-- Prompt --
Copy the records word for word, starting at the very first line and ending with the line that contains "pos(828,195)".

======== The input

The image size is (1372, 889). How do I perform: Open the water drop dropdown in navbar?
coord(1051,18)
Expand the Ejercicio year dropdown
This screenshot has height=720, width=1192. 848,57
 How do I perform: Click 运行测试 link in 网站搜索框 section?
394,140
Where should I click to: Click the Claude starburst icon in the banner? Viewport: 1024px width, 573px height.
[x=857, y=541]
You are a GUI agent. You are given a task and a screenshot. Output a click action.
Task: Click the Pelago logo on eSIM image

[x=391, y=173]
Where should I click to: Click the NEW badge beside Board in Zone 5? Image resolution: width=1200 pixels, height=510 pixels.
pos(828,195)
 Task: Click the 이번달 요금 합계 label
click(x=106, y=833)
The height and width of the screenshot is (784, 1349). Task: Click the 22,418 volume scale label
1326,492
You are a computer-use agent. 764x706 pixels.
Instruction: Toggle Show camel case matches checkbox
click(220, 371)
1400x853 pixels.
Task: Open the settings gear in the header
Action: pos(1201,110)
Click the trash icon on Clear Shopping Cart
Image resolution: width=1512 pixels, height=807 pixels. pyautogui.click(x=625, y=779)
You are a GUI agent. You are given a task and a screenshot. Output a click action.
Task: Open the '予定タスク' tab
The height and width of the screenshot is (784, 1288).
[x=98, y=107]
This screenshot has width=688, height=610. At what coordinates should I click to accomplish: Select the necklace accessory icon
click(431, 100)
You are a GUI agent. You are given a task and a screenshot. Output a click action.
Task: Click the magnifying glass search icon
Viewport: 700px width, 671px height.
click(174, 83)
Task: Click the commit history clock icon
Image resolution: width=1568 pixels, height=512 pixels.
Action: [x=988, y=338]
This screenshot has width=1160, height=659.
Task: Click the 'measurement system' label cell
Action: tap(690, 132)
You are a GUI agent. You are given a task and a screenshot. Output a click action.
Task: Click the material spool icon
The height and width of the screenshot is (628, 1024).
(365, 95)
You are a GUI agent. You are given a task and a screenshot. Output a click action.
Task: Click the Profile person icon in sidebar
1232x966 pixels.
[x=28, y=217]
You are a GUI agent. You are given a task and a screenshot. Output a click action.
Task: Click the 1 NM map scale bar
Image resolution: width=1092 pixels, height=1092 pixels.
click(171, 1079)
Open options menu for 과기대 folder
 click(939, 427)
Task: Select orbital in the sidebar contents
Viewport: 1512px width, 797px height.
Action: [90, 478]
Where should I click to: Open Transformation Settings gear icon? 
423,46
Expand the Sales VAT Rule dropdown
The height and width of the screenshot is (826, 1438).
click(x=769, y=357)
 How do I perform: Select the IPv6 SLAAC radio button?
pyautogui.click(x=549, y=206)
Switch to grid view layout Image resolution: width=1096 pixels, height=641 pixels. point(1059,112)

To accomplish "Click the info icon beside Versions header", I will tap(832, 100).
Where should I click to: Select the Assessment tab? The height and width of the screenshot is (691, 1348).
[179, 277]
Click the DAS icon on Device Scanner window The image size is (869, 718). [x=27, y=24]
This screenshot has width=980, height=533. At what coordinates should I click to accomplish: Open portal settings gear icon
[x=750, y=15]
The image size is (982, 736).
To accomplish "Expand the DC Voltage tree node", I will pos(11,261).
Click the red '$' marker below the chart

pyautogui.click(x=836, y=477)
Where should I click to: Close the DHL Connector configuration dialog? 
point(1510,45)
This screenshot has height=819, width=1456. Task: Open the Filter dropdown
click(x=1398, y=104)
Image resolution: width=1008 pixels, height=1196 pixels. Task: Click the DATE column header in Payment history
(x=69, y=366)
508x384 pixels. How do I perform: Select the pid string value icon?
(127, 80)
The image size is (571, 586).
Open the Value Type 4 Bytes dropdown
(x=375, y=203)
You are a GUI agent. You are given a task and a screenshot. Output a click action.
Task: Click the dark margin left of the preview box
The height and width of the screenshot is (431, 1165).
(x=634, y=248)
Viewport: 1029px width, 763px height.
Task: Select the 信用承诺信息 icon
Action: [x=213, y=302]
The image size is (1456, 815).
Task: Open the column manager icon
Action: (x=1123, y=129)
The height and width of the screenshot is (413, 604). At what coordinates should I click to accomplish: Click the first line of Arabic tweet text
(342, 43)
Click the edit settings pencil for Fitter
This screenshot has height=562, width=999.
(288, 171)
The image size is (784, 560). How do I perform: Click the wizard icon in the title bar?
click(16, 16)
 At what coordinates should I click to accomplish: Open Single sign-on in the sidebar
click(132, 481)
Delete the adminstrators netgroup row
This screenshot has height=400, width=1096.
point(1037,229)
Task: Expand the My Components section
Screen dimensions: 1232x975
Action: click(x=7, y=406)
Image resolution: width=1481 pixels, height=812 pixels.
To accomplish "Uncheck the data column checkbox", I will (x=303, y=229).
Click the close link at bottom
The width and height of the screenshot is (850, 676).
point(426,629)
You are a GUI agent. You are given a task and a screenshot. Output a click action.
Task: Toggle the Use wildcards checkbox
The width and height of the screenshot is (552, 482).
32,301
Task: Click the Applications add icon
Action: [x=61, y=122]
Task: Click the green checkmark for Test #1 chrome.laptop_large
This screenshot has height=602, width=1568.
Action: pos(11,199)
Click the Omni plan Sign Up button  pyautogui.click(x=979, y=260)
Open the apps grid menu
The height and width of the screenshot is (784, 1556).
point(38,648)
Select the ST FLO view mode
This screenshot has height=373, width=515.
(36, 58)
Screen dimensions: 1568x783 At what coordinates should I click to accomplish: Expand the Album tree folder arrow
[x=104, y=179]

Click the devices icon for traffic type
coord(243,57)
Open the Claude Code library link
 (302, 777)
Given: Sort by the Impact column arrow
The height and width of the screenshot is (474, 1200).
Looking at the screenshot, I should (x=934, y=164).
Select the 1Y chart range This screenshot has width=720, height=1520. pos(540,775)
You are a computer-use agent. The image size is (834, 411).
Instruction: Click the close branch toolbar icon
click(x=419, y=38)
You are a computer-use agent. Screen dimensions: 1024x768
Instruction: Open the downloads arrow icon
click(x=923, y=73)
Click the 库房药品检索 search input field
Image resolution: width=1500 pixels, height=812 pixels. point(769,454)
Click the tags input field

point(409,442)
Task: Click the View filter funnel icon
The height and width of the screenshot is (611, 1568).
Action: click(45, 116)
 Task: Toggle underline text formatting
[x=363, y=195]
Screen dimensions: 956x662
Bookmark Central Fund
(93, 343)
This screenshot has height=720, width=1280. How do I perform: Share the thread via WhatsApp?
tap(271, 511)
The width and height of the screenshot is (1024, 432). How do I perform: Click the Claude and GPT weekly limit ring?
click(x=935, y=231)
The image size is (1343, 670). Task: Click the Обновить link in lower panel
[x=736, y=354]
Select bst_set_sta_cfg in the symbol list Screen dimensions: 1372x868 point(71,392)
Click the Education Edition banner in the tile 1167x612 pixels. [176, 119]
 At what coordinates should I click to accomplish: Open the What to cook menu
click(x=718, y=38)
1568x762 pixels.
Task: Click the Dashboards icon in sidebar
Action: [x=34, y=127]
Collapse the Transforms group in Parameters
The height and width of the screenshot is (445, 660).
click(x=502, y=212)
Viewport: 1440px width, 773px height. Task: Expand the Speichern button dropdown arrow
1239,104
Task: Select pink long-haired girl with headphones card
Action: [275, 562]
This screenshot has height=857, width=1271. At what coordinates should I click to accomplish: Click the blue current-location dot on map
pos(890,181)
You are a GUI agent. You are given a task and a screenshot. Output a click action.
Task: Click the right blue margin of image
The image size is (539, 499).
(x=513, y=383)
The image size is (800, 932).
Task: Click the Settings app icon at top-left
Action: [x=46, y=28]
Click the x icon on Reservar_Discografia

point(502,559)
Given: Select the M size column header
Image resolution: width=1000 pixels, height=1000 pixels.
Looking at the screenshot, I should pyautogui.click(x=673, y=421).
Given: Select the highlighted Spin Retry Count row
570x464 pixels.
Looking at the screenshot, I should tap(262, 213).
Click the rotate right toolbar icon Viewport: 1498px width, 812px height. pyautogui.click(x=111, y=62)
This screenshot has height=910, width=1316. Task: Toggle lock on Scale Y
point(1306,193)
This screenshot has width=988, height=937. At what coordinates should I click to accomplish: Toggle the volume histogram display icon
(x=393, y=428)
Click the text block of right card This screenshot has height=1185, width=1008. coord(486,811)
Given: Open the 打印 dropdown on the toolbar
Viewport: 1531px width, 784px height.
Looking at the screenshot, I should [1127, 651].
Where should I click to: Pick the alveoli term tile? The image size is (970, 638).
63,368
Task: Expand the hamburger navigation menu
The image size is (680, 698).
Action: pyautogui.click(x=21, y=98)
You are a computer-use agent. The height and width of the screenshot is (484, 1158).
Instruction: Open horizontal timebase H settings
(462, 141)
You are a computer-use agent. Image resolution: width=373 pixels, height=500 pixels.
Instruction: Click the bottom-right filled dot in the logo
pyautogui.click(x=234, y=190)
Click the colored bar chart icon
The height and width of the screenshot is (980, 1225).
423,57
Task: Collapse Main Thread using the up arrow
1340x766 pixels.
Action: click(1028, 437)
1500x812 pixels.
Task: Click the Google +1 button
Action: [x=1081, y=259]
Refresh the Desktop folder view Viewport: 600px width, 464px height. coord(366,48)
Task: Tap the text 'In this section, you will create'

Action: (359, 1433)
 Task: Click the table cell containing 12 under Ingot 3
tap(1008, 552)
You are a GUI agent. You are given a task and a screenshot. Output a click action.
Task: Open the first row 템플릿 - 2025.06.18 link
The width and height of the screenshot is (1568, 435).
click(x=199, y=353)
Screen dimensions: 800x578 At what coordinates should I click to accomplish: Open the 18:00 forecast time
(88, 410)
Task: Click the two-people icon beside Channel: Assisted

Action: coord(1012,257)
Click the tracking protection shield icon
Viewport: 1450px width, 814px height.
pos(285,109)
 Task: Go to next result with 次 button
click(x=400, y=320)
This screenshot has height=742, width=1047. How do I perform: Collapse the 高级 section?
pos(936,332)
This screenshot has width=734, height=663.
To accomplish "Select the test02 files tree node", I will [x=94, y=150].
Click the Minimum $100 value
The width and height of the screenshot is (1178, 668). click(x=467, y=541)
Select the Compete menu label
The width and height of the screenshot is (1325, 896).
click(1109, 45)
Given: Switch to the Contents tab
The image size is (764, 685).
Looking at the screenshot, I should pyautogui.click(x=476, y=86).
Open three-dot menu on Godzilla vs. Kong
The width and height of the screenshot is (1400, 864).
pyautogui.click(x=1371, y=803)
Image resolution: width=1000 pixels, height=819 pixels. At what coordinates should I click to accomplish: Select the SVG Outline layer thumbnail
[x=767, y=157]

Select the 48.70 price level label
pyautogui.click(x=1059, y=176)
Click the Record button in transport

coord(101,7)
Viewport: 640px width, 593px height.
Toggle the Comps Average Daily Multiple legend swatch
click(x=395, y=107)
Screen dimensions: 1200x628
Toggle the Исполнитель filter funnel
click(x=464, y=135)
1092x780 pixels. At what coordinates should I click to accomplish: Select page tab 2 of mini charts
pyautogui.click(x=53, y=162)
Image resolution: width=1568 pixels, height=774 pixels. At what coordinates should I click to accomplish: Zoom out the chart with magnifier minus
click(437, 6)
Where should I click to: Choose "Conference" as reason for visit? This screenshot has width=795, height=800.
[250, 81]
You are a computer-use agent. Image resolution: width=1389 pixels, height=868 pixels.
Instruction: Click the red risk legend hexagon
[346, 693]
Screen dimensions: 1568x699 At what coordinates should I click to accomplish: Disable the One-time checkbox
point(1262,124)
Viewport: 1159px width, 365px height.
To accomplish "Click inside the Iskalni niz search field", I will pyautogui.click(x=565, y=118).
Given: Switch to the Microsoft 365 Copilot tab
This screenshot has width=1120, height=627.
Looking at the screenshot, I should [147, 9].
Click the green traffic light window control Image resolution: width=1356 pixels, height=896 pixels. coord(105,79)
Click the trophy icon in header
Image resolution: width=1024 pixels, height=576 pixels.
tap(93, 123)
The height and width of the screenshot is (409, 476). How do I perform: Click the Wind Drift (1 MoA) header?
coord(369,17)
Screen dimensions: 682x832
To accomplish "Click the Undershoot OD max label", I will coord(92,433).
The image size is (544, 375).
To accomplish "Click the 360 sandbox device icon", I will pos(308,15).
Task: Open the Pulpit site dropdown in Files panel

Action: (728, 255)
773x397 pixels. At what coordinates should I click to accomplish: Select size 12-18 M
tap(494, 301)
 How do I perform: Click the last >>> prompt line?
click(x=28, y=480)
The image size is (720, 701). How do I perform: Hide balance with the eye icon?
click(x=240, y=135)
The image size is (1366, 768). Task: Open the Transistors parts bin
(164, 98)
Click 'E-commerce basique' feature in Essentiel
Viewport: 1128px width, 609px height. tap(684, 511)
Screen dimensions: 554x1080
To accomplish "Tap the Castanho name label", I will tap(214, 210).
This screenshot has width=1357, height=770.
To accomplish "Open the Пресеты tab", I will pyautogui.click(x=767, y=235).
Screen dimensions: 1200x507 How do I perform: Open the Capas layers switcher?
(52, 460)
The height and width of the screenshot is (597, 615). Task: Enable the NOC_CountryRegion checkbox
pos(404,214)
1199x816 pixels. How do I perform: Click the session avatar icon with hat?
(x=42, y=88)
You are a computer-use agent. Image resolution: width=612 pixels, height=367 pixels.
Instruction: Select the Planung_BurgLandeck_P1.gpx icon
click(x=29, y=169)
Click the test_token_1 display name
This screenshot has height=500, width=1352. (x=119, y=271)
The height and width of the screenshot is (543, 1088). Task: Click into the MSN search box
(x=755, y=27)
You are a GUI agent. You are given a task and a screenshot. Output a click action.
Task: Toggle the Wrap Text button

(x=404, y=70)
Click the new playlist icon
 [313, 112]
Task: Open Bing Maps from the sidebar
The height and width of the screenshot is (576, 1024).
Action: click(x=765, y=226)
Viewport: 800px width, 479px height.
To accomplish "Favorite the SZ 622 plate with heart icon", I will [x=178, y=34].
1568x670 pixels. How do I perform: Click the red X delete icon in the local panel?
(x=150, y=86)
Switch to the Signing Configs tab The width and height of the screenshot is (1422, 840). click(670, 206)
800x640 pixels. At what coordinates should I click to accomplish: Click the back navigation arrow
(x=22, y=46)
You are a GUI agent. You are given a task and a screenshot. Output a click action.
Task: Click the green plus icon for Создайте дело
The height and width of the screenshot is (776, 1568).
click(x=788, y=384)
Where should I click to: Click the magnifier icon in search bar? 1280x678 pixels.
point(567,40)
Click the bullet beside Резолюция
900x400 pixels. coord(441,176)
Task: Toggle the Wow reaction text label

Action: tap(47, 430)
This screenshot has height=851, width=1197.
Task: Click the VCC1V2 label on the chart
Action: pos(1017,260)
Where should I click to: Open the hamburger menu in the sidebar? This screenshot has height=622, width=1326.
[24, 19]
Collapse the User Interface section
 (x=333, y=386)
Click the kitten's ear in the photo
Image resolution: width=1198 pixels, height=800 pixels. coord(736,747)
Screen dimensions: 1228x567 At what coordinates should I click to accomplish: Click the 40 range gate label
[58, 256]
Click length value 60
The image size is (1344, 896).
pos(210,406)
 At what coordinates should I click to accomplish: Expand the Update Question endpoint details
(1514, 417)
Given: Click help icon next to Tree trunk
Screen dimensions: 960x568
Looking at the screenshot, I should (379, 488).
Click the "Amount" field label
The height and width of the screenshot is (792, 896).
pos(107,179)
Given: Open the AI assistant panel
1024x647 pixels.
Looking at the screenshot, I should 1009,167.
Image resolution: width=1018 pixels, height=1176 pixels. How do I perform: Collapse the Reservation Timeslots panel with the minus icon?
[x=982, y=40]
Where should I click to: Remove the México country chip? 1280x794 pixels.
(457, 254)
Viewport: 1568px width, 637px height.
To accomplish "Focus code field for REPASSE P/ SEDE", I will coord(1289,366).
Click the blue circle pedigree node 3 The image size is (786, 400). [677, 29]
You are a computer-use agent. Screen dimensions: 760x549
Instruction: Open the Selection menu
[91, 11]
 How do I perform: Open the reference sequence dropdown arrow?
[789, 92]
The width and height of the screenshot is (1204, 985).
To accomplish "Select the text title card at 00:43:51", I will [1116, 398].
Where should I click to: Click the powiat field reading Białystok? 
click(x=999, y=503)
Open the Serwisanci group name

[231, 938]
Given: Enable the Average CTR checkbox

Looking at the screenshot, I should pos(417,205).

================

-- Expected answer --
The image size is (1372, 889). How do I perform: Open the water drop dropdown in navbar?
coord(1051,18)
Expand the Ejercicio year dropdown
This screenshot has height=720, width=1192. 848,57
 How do I perform: Click 运行测试 link in 网站搜索框 section?
394,140
Where should I click to: Click the Claude starburst icon in the banner? Viewport: 1024px width, 573px height.
[x=857, y=541]
You are a GUI agent. You are given a task and a screenshot. Output a click action.
Task: Click the Pelago logo on eSIM image

[x=391, y=173]
Where should I click to: Click the NEW badge beside Board in Zone 5? Image resolution: width=1200 pixels, height=510 pixels.
pos(828,195)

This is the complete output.